Re: Access to live/raw audio and video stream data from both local and remote sources from Rob Manson on 2011-08-05 (public-webrtc@w3.org from August 2011)

From: Rob Manson <roBman@mob-labs.com>
Date: Fri, 05 Aug 2011 18:37:39 +1000
To: Harald Alvestrand <harald@alvestrand.no>, "public-webrtc@w3.org" <public-webrtc@w3.org>
Message-ID: <1312533459.3990.169212.camel@robslapu>
That's great Harald.

Thanks.

If you have any tips on a better format or forum for this type of
submission please let me know.


roBman


On Fri, 2011-08-05 at 10:31 +0200, Harald Alvestrand wrote:
> On 08/03/11 01:37, Rob Manson wrote:
> > Hi Harald, Stefan and François,
> >
> > it's been a week since I sent a detailed email [1] listing a use case
> > with related requirements for access to audio/video stream data.
> Sorry, but since you crossposted this to the WHATWG list, my filters put 
> it into my WHATWG folder, which is actually so busy that I'm not able to 
> keep up - I only scan the subject lines for stuff that seems WebRTC 
> relevant.
> Similar things may have happened to others - this is one of my worries 
> about the WHATWG process.
> 
> I'll rearrange my filters so that messages to public-webrtc are picked 
> out first (and then find your message and move it and consider it).
> > I understand you are all busy, but as the WEBRTC WG representatives
> > could you please let me know if this has been reviewed in any way and if
> > any issues or tasks have been raised based on this email?
> >
> > Or if this has been discarded could you please let me know that this is
> > the case and what the reasons for that were.
> >
> > NOTE: The somewhat related thread "Clarification on media capture split
> > between WebRTC and DAP" [2] also seems to be left unresolved.
> >
> > I've had a number of emails from people off-list in support of this use
> > case so now I am even more convinced that this is a real issue that is
> > worth further discussion.
> >
> >
> > roBman
> >
> >
> > [1] http://lists.w3.org/Archives/Public/public-webrtc/2011Jul/0170.html
> > [2] http://lists.w3.org/Archives/Public/public-webrtc/2011Jul/0145.html
> >
> >
> >
> > On Wed, 2011-07-27 at 10:56 +1000, Rob Manson wrote:
> >> Hi,
> >>
> >> sorry for posting across multiple groups, but I hope you'll see from my
> >> comments below that this is really needed.
> >>
> >> This is definitely not intended as criticism of any of the work going
> >> on.  It's intended as constructive feedback that hopefully provides
> >> clarification on a key use case and it's supporting requirements.
> >>
> >>          "Access to live/raw audio and video stream data from both local
> >>          and remote sources in a consistent way"
> >>
> >> I've spent quite a bit of time trying to follow a clear thread of
> >> requirements/solutions that provide API access to raw stream data (e.g.
> >> audio, video, etc.).  But I'm a bit concerned this is falling in the gap
> >> between the DAP and RTC WGs.  If this is not the case then please point
> >> me to the relevant docs and I'll happily get back in my box 8)

━━━

In the mailing-list message above, which folder did Harald Alvestrand's filters put the original email into, and why?

INFORMATION SUPPLIED =>

━━━

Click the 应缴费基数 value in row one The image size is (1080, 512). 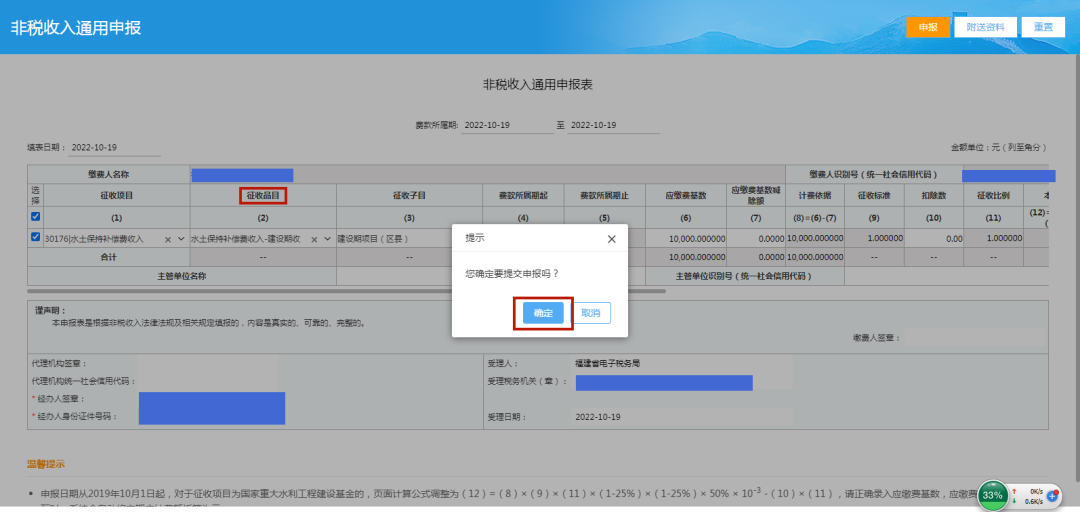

━━━

EXERCISE RESPONSE =>
His WHATWG folder, because the email was crossposted to the WHATWG list.